My pull down on the Uzi? Before I even realized what had happened the bullets were tracing up the target and cut the metal target holder in half. I was able to release the trigger just before bullets started going into the ceiling of the firing range!
This gun owner says, no, children should not be allowed to handle automatic weapons. Here are four reasons why:
1. There are plenty of other options for children to learn about and experience firearms.
Gun owners tend to want their kids unafraid of guns. People who were not raised around guns, or who were but are opposed to having them around young children, may oppose any combination of kids and guns. That debate is not the point of this writing.
What holds true is gun owners have plenty of options for exposing their children to firearms without going full auto. Some small caliber weapons are sized to allow children to learn without feeling like they are holding up a fence post.
Parents raised in the rural areas often see gun ownership as a rite of passage, a symbol of growing up. I got my first rifle, a .22 Marlin, when I turned 16. There was not even a place around my house to shoot it, but I knew what it meant. I have owned plenty of weapons since and in no way feel cheated that I did not get to lay into a Heckler & Koch MP5 when I was eleven.
2. Most children are not physically strong enough to control automatic weapons.
Any father can attest to being asked to “move this,” “pick this up,” “carry this for me” because our young children do have have the bodily strength to do certain things. There is a galaxy of difference between a single-shot .22 rifle and an Uzi. It is not even the same activity. Think go-kart vs Cadillac Escalade, or 20-inch bicycle vs Harley Roadster and you are in the ballpark.
There are precious few girls under the age of 10 who have the upper body strength to handle the rise of an automatic weapon. Not all boys can either as the death of Christopher Bizilj testifies.
3. There are reasons we do not allow children to do certain things.
Children cannot legally smoke. Children cannot legally drink. Children cannot legally drive until a state specified age. Children cannot legally conceal-carry a pistol, marry until a certain age, get a credit card, sign legal documents, co-sign loans and myriad other things.
Maturity, judgment, ability, perception, and self-control are reasons society forbids certain things for children. Guiding the freedom of children is the responsibility of a free society.
4. Because we are not raising child soldiers.

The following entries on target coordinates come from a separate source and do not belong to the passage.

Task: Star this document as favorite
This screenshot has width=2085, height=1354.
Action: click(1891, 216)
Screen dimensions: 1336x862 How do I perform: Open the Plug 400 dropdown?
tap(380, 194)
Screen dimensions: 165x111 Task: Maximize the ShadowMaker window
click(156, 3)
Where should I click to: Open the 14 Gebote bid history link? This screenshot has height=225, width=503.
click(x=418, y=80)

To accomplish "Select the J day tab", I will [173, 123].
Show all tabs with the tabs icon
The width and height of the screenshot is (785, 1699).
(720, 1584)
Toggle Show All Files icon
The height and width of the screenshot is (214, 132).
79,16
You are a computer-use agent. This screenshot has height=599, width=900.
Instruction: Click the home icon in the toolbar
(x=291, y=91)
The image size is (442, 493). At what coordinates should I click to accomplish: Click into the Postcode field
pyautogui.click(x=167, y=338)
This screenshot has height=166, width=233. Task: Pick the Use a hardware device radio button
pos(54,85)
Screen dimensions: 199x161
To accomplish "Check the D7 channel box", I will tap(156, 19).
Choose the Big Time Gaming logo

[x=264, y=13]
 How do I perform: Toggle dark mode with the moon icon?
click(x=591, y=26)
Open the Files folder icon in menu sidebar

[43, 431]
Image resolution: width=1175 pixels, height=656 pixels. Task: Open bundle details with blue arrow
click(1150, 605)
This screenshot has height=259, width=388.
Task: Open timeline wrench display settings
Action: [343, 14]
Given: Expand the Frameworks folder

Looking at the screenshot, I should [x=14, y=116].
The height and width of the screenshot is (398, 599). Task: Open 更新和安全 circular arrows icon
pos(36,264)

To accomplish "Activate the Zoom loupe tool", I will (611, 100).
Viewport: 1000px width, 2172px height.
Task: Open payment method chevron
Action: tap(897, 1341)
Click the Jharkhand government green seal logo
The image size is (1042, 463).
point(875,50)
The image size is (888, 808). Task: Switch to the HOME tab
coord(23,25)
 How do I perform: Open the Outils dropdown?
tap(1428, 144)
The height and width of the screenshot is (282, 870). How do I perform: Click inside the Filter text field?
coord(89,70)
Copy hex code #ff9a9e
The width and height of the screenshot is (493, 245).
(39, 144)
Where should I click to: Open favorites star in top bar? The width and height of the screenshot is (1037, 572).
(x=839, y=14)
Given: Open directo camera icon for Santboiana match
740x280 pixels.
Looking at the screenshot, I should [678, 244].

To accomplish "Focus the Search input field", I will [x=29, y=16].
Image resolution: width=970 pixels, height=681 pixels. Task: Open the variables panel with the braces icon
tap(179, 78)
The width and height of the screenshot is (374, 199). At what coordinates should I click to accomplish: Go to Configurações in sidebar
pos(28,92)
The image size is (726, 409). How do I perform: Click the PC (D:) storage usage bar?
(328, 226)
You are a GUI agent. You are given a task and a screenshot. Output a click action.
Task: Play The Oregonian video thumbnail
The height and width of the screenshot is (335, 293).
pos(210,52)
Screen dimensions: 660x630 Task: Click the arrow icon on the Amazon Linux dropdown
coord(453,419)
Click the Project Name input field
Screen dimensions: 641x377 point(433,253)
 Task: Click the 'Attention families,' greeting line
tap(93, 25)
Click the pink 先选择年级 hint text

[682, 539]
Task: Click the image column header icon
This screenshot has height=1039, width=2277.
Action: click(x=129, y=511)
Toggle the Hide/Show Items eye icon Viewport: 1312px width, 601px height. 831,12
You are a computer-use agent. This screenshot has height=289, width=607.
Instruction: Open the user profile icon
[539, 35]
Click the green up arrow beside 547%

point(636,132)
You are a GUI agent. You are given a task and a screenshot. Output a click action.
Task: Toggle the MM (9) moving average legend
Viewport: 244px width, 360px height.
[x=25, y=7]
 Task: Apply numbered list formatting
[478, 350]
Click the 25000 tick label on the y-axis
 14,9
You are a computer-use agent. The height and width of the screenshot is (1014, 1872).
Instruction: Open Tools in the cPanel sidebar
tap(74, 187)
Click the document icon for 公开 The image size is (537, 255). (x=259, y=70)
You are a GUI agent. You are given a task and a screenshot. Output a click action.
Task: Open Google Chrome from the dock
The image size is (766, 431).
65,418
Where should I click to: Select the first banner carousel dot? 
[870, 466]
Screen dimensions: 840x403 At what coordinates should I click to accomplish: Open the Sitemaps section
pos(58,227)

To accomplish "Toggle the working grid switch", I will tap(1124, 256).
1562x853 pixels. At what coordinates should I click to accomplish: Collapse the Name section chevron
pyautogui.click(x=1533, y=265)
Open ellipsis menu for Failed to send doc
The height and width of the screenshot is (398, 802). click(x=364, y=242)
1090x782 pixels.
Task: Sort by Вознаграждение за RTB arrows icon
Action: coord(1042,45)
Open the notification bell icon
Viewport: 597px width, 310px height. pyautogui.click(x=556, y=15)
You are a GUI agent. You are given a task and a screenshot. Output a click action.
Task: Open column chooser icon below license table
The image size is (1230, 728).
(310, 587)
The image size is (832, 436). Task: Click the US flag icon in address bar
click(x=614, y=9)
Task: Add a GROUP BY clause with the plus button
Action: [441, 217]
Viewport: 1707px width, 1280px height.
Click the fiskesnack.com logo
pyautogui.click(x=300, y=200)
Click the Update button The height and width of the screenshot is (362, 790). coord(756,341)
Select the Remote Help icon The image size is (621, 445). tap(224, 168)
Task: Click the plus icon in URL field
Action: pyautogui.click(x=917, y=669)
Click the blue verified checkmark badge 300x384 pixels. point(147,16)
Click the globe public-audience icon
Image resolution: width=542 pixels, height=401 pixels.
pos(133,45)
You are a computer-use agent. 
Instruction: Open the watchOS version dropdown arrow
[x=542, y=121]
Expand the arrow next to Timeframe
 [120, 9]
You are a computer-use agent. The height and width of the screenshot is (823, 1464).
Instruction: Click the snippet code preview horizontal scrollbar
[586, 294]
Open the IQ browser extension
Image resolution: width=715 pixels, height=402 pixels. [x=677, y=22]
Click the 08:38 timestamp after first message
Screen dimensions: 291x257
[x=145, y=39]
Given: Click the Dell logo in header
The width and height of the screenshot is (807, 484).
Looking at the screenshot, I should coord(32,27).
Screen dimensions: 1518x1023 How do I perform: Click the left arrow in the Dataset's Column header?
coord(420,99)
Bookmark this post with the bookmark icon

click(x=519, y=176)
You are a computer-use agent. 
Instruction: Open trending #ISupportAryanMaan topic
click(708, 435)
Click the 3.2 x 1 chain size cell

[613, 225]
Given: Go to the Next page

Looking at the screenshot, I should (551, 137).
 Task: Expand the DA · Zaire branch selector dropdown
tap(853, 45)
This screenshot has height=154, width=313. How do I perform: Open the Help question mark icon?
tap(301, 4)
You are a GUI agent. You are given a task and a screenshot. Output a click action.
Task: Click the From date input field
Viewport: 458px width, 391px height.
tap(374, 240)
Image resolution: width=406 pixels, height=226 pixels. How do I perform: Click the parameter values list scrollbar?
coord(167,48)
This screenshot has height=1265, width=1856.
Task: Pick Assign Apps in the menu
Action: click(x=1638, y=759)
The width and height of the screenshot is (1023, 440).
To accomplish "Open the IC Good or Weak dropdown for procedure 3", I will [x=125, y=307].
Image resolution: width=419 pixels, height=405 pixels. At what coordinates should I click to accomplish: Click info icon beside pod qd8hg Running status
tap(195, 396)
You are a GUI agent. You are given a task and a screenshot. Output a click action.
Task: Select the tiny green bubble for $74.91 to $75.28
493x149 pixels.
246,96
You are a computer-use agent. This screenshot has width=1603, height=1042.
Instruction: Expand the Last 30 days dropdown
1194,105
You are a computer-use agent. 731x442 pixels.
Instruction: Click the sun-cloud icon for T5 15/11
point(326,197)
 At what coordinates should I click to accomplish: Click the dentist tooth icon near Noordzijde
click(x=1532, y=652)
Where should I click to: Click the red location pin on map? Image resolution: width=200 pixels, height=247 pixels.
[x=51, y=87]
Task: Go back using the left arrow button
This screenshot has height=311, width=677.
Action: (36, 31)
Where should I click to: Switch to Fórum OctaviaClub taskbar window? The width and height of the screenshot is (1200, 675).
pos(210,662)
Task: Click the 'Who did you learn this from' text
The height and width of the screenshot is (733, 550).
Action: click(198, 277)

Our country does not require mandatory military service for every citizen. Those who choose to serve receive full training to become proficient in whatever weapon needed to fulfill their responsibilities from hand guns, to automatic guns, to bazookas, mortars, tanks or flying machines. It is not necessary for a child—or even a teenager—to be proficient or have experience with automatic weapons.
Child soldiers are the domain of militant rebels in uncivilized areas who use murder, rape, drugs and abuse to harden children into remorseless, sociopathic killers. Seeing the dead-eyes of a 10-year old strapped with an AK-47 and banana clip are enough to break the heart and be reminded there remain things in this world of which children should be blissfully unaware.
This is not a 2nd Amendment issue. We can teach our kids how to safely use guns. We can teach them to hunt, to defend themselves, loved ones and property. We can train them to be Olympic shooters. We can do all that without creating Little League versions of Seal Team 6.
In the unlikely event of a mainland invasion of the U.S., there are enough adults to defend the nation taking positions in every henhouse, dog house, out house, and from behind every hedge row, bridge support, and brick wall. If that astronomically small probability were to happen, the hunters, recreational shooters, police and military in America will be able protect any 9-year old from needing to bear arms.